Robert Shiller, Sales Manager

robert.shiller@yale.edu | Phone: +1 203.432.3708

Professor of Economics

Perry G. Mehrling, Professor of Economics, joined the faculty of Barnard in 1987. He has also held visiting positions at the Sloan School of Management at MIT, and at Boston University.

At Barnard, Professor Mehrling teaches courses on the economics of money and banking, the history of finance, and the financial dimensions of the U.S. retirement, health, and education systems.

Professor Mehrling's research focuses on the foundations of monetary economics and the history and applications of monetary economics and finance.

He aims to develop a theory of money that takes as its starting point the inside credit character of modern money, in order to integrate monetary economics with modern finance, and so contribute to an alternative money theoretical basis for macroeconomics.

Professor Mehrling is currently a member of the Board of Directors of the Eastern Economics Association, and a member of the Economists Forum at the Financial Times.

Robert J. Shiller is Sterling Professor of Economics, Department of Economics and Cowles Foundation for Research in Economics, Yale University, and Professor of Finance and Fellow at the International Center for Finance, Yale School of Management. He received his B.A. from the University of Michigan in 1967 and his Ph.D. in economics from the Massachusetts Institute of Technology in 1972. He has written on financial markets, financial innovation, behavioral economics, macroeconomics, real estate, statistical methods, and on public attitudes, opinions, and moral judgments regarding markets.

Bob was awarded the 2013 Nobel Prize in Economic Sciences for his "empirical analysis of asset prices.” 

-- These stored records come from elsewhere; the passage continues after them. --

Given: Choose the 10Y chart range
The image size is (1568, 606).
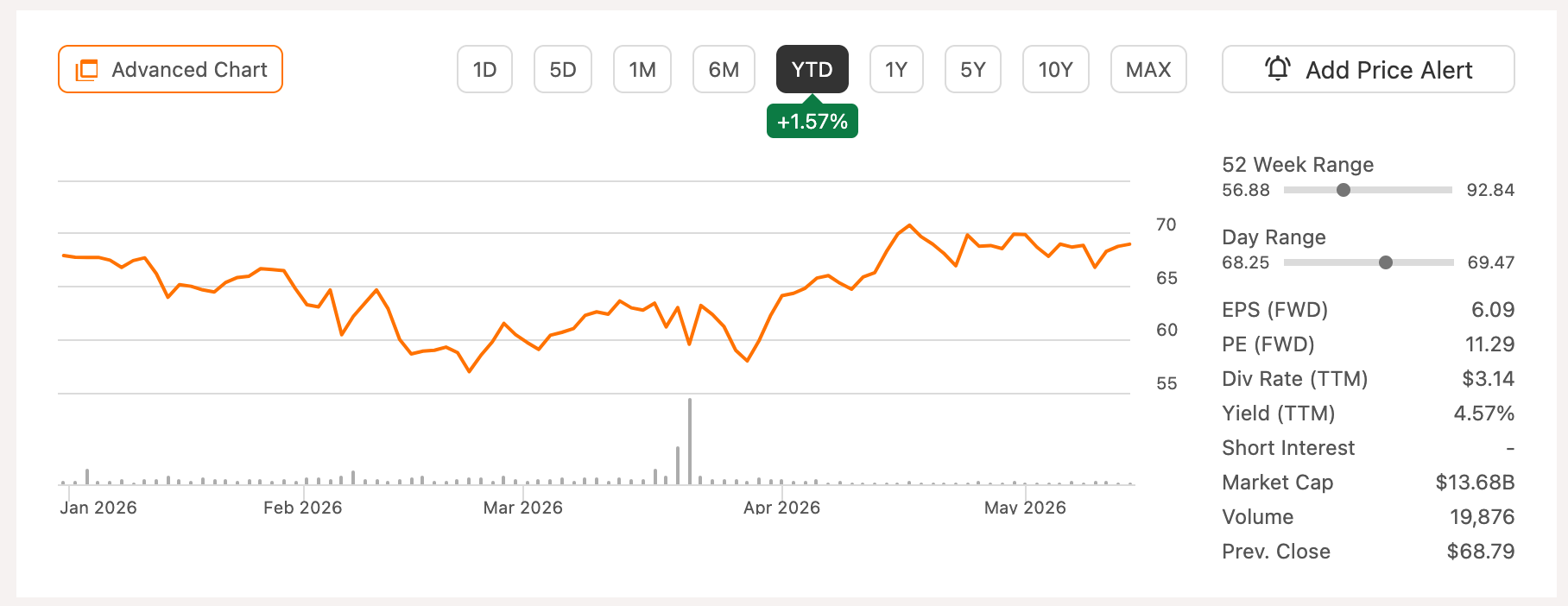Looking at the screenshot, I should (x=1055, y=69).
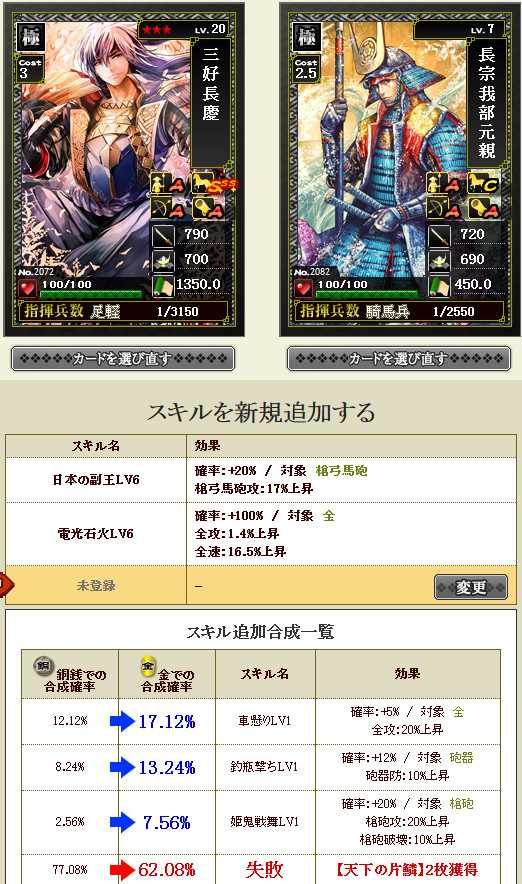522x884 pixels.
Task: Click the heart HP icon on 三好長慶 card
Action: pyautogui.click(x=28, y=289)
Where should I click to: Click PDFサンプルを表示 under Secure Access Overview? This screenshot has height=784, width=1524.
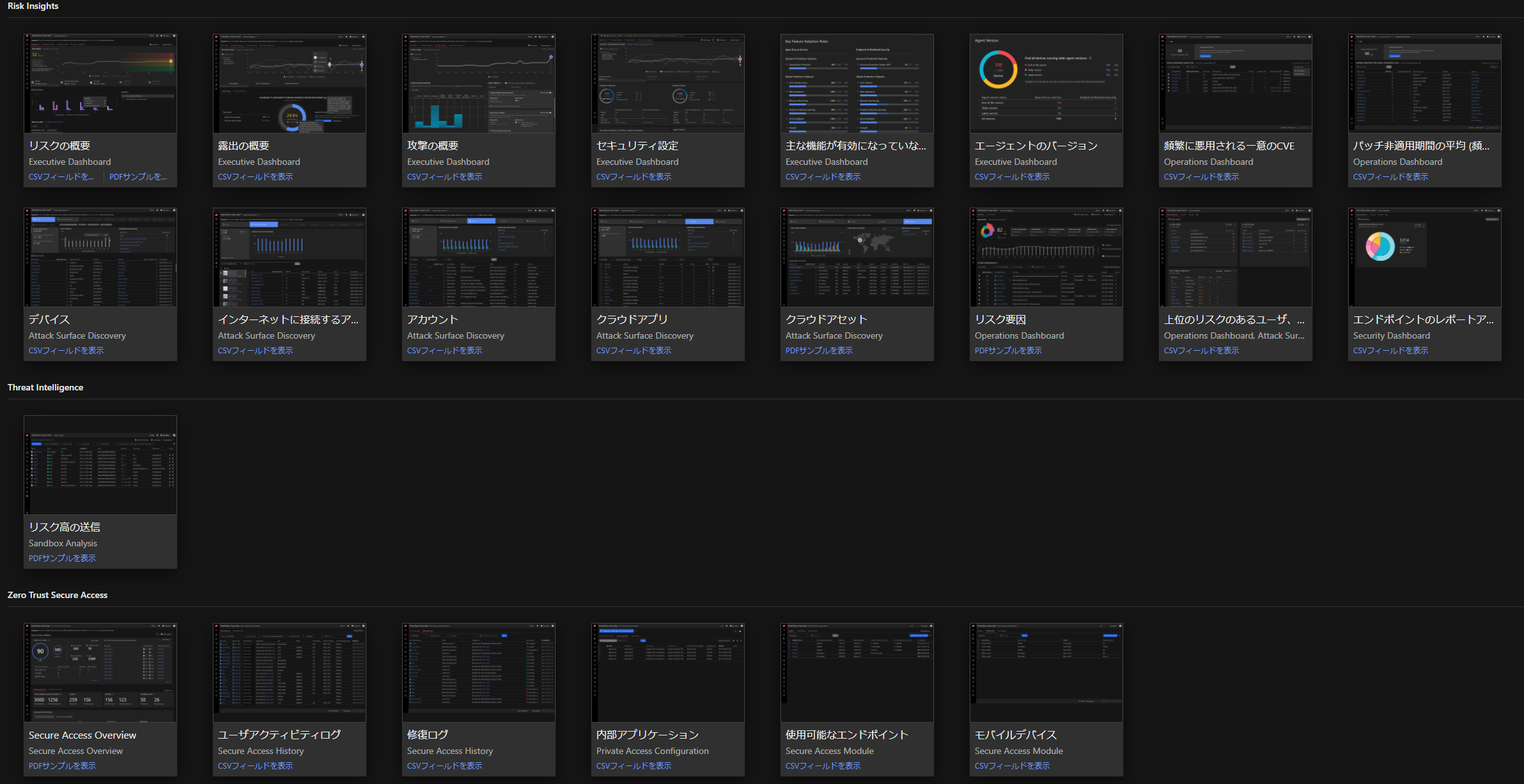[x=62, y=766]
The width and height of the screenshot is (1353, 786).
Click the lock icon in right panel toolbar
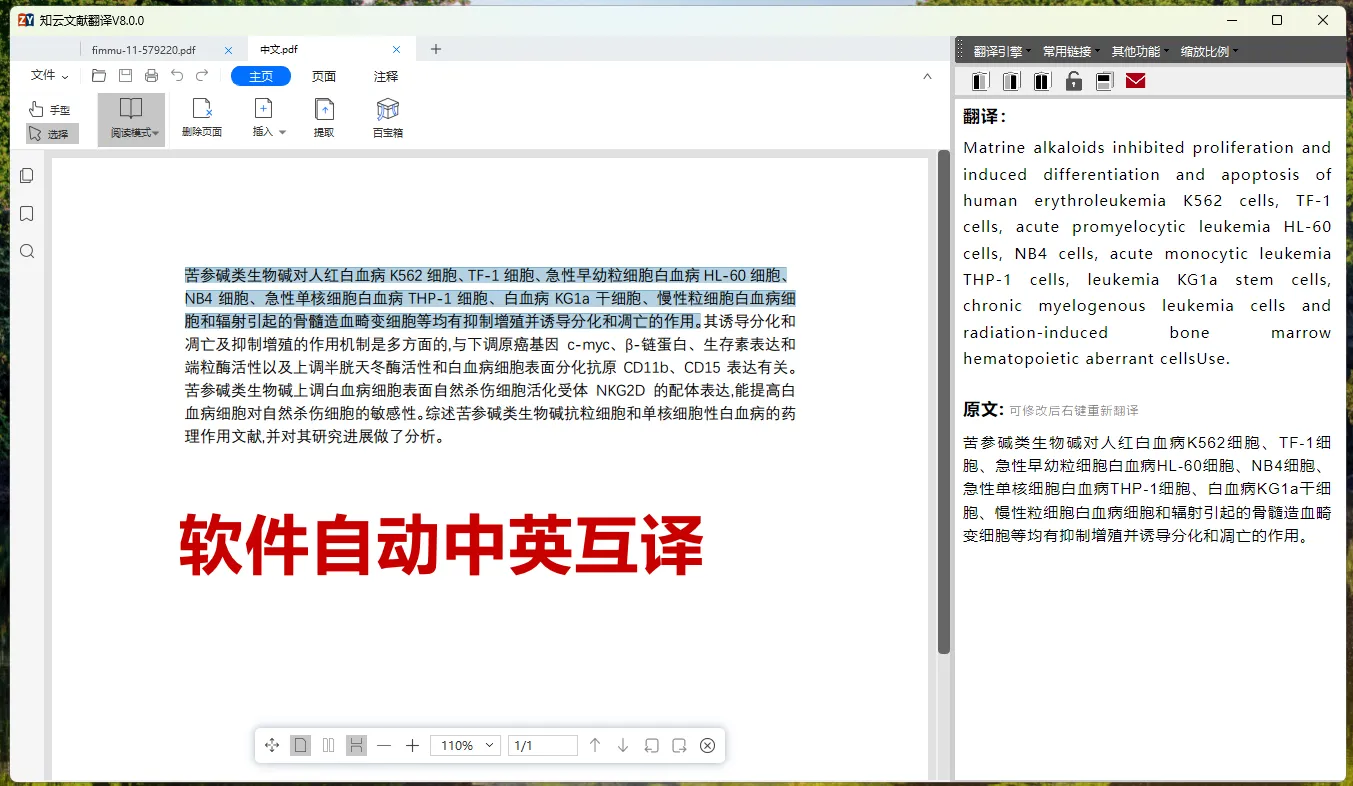[x=1073, y=81]
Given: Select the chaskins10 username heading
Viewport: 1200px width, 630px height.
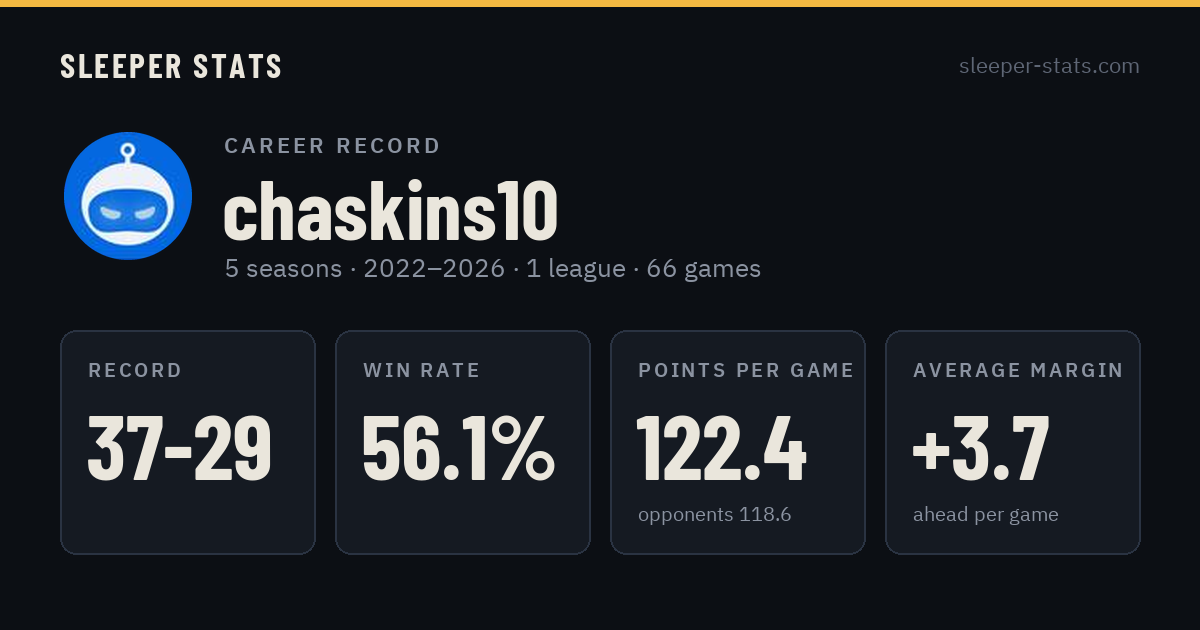Looking at the screenshot, I should coord(390,212).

His 1989 book Market Volatility (MIT Press) is a mathematical and behavioral analysis of price fluctuations in speculative markets. His 1993 book Macro Markets: Creating Institutions for Managing Society's Largest Economic Risks (Oxford University Press) (available via subscribing libraries on Oxford Online) proposes a variety of new risk-management contracts, such as futures contracts in national incomes or securities based on real estate that would permit the management of risks to standards of living. His book Irrational Exuberance (Princeton 2000, Broadway Books 2001, 2nd edition Princeton 2005) is an analysis and explication of speculative bubbles, with special reference to the stock market and real estate. His book The New Financial Order: Risk in the 21st Century (Princeton University Press, 2003) is an analysis of an expanding role of finance, insurance, and public finance in our future. His book Subprime Solution: How the Global Financial Crisis Happened and What to Do about It, published in September 2008 by Princeton University Press, offers an analysis of the housing and economic crisis and a plan of action against it. He co-authored, with George A. Akerlof, Animal Spirits: How Human Psychology Drives the Economy and Why It Matters for Global Capitalism published in March 2009 by Princeton University Press. His latest book, Finance and the Good Society, was published in April 2012 by Princeton University Press.

His repeat-sales home price indices, developed originally with Karl E. Case, are now published as the S&P/Case-Shiller Home Price Indices. The Chicago Mercantile Exchange now maintains futures markets based on the S&P/Case-Shiller Indices.

He has been research associate, National Bureau of Economic Research since 1980, and has been co-organizer of NBER workshops: on behavioral finance with Richard Thaler since 1991, and on macroeconomics and individual decision making (behavioral macroeconomics) with George Akerlof since 1994.

He served as Vice President of the American Economic Association, 2005 and President of the Eastern Economic Association, 2006-07.

He writes a regular column "Finance in the 21st Century" for Project Syndicate, which publishes around the world, and "Economic View" for The New York Times.